**TEXTO PROPORCIONADO**
**********
Los hechos se precipitaron. «No vas a estar desamparada, me dijeron los servicios sociales. No podíamos decir nada a nadie. En cuanto aquel día se fue al trabajo, mi hija y yo salimos de casa a las cinco de la mañana con lo indispensable. Nos llevaron a un piso y empezó el tratamiento. Allí estuvimos hasta que la psicóloga nos dio el alta y pasamos a un piso de Alokabide». Lily nunca le denunció, no se sentía capaz. «Y sorpresa, no se suicidó. No era tan valiente como parecía. Fue a buscarme al hospital y a la Policía y se acobardó en cuanto le dijeron que estábamos protegidas por el Estado. No cogió ni una baja por depresión». Lily se lo ha vuelto a encontrar en alguna ocasión, «pero ni se acerca a mí».

«Ella no se atrevía a denunciarle y lo hice yo. No le tengo miedo»

Madres, hermanas, amigas... Hostigadas al mismo tiempo y por el mismo verdugo que acosa a su pareja o expareja, pero invisibles y fuera de las estadísticas oficiales y del manto de la ley por no haber un vínculo sentimental con el agresor. Cristina entra dentro de este perfil. «Somos amigas. Ella no se atrevía a denunciarle y lo hice yo. Él, que lleva ocho años en prisión, ya tenía una orden de alejamiento pero la vigilaba, le salía al paso, la insultaba. Su obsesión era, y es, ella. Intentó matarla con un cuchillo en casa. Le rajó la ropa de lencería y vació la bolsa de basura en casa. También quiso envenenarla. Un día ella me llamó asustada. Él había echado algo a la Coca-Cola y ya había bebido un vaso». Así que aquella vez que «volvió a saltarse la orden de alejamiento, no le di opción. Si tú no lo haces, lo hago yo, le dije, y me fui a la Ertzaintza y denuncié. Es verdad que después tuvo que ratificarlo ella, pero pudo hacerlo. Tampoco es que fuera el fin del calvario, al contrario, pero sientes una impotencia...».

Cristina, víctima colateral de este tipo de violencia, lo pasa mal, vive angustiada, pero asegura que nunca le tuvo «miedo» al agresor. Si acaso, «respeto», y por eso aún «cuando llego a casa miro a todos lados» antes de abrir con llave y se ha planteado «tomar alguna medida para distraerle si aparece cabreado». Esta mujer de 51 años ha estado «cuando había que recoger a los niños y salir corriendo por un lado mientras ella escapaba por el otro» y cada vez que hubo que «quedarse hasta las tantas en una comisaría». Y casi una década después, sigue acudiendo siempre que ella y los pequeños, «que viven con mucho miedo, necesitan un abrazo». La llaman «tía».

Ha recibido los mismos insultos, desprecios y amenazas que su amiga. «Nos fue atacando a todas sus amigas, una por una. En mi portal echaba silicona en la cerradura, como le hacía a ella. Los vecinos quisieron poner cámaras de videovigilancia, y yo callaba. Otra se encontró a la vuelta de vacaciones la ventana del baño rota y una piedra dentro de casa. A otra le pinchó las ruedas del coche... Sabe perfectamente adónde tiene que ir para hacerle daño». Pero el entorno, sobre todo al principio, le creyó a él. «¿Y cómo no? ¡Si te veía en la calle, se quedaba con todos, e invitaba a un zurito y a unas rabas!».
**********
**DATOS REGISTRADOS**

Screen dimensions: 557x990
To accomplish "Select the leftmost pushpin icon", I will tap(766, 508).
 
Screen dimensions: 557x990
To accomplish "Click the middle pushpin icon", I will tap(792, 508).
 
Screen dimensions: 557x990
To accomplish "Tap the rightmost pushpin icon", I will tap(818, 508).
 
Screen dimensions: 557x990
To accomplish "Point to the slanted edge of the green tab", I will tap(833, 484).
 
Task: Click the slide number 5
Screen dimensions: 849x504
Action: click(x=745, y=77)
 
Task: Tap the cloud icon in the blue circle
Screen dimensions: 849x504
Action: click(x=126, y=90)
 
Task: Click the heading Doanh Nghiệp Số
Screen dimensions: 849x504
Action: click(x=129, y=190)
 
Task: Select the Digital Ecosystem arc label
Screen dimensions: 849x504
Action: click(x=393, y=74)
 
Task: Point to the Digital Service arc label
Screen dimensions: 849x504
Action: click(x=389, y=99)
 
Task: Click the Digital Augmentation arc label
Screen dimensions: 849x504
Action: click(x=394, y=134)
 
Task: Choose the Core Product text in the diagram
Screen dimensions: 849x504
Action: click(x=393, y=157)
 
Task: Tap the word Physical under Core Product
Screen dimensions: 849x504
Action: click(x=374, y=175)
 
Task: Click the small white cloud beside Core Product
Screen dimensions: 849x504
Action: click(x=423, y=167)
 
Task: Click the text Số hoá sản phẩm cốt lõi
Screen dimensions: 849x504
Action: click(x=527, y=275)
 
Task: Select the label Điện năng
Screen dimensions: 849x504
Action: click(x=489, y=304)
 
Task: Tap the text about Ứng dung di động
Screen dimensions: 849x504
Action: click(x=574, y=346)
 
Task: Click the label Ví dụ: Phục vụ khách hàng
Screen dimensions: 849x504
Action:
**********
**ÍTEM DE TAREA 1**
En el texto sobre víctimas de violencia de género, ¿cuántos años lleva en prisión el agresor del que habla Cristina?
**ÍTEM DE TAREA 2**
Reanuda el texto sobre víctimas de violencia de género justo después de su última frase.

**RESULTADO DEL EJERCICIO 1**
Ocho años.

**RESULTADO DEL EJERCICIO 2**
«Me casé enamoradísima y aguanté 46 años de desprecios»

La convivencia se volvió tan imposible que su deseo de escapar de este matrimonio superó el miedo a las habladurías de los trámites de divorcio, y a los 70 años, A. M. inició una demanda en el juzgado. «He aguantado 46 años y el año pasado dije basta. Tengo la cabeza machacada. Hacía diez años que no dormía con él porque aquí te pillo y aquí te mato, yo no soy un animal para que, cuando él viene con ganas esté ahí todo el rato. Llevo 17 operaciones. Tengo la tripa con más picadas que Paquirri. Con los 670 euros que me da y con lo poco que yo gano pago comida y casa, me las veo y me las deseo. Tengo a un hijo en casa conmigo. Hoy me estado tapando con un pintalabios las canas, porque no quiero dejarme el pelo blanco». El banco, continúa, sigue manteniendo las cuentas a nombre de los dos «a pesar de que la justicia le ha sentenciado». Esta mujer afronta una realidad incierta en la última etapa de su vida. Aquel día que «volvió a llenarme la cara de escupitajos, de los nervios, llamé a la Policía Nacional en lugar de a la Ertzaintza». Cuando llegaron los agentes, A. M. fue incapaz de hablar. Su ex no cejó. «¿Que mi señora les ha llamado? Si esta no vale nada..., les dijo él. Ya está bien lo que le ha hecho pasar a mi madre, es un salvaje», se atrevió su hijo pequeño. El mayor, en cambio, «no asumió» que la jueza dictara orden de alejamiento.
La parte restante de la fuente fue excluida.